Later, I lay in bed beside Agnesa.

‘It is my fault,’ she said.

‘It was an accident.’

‘No. They killed him.’

‘Who?’

‘Who do you think?’

I put my arms around her. I pictured the baby growing inside her and wondered if it could hear my voice or feel my hand against her stomach.

29

Cyrus

The incident room reeks of coffee, fried food and something intangible that comes from late nights, poor pay and relationships under pressure. It is a different atmosphere than yesterday. More focused and urgent. Carlson and his team have twenty-four hours to either charge Angus Radford and Kenna Downing or release them.

Meanwhile, local police across the north of England are checking pop-up brothels and talking to sex workers and migrant groups and informants, hoping that someone will lead them to the missing women.

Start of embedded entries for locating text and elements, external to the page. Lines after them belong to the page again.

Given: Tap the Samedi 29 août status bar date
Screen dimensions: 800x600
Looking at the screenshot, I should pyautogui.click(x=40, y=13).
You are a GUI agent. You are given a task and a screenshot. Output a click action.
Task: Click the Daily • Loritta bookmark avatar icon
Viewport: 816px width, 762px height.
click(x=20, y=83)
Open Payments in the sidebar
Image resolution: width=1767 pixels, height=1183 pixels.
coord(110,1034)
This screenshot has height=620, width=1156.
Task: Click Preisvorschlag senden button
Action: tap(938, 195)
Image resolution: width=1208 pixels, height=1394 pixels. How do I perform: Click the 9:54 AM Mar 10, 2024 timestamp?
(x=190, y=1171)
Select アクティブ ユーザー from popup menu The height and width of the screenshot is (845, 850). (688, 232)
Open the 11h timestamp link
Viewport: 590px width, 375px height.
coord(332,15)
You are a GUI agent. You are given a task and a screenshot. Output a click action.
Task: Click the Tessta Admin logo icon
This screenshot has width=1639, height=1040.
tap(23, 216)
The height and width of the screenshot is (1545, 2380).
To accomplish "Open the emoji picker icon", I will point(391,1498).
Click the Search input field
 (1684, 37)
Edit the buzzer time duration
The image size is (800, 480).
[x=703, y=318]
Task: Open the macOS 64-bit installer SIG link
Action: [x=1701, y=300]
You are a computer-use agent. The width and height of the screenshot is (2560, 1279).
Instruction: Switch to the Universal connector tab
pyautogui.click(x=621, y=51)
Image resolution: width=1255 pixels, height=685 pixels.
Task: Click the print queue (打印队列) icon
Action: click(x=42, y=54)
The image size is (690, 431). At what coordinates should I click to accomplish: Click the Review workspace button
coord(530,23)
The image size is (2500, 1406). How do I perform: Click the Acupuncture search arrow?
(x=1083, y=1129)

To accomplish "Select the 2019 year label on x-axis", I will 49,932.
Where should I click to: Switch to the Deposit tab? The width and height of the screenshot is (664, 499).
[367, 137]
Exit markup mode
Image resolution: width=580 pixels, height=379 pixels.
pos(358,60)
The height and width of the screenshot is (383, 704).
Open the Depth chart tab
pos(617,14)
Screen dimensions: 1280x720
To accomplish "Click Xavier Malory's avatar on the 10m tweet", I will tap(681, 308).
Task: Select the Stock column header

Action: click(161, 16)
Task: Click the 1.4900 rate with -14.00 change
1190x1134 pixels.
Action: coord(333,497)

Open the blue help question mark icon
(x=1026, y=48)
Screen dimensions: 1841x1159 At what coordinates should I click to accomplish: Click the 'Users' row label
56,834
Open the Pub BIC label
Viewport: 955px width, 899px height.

With Arben’s help, a police sketch artist has drawn an image of Jeta that will be released to the media, along with a photograph of the other woman, Norsin Samaan, nineteen, from Aleppo in Syria.

Arben is seated at a desk in front of a computer screen, taking part in the modern equivalent of an identity parade. He is looking at mugshots and images of men who match a general description of the men in custody, to see if he positively identifies Radford or Downing.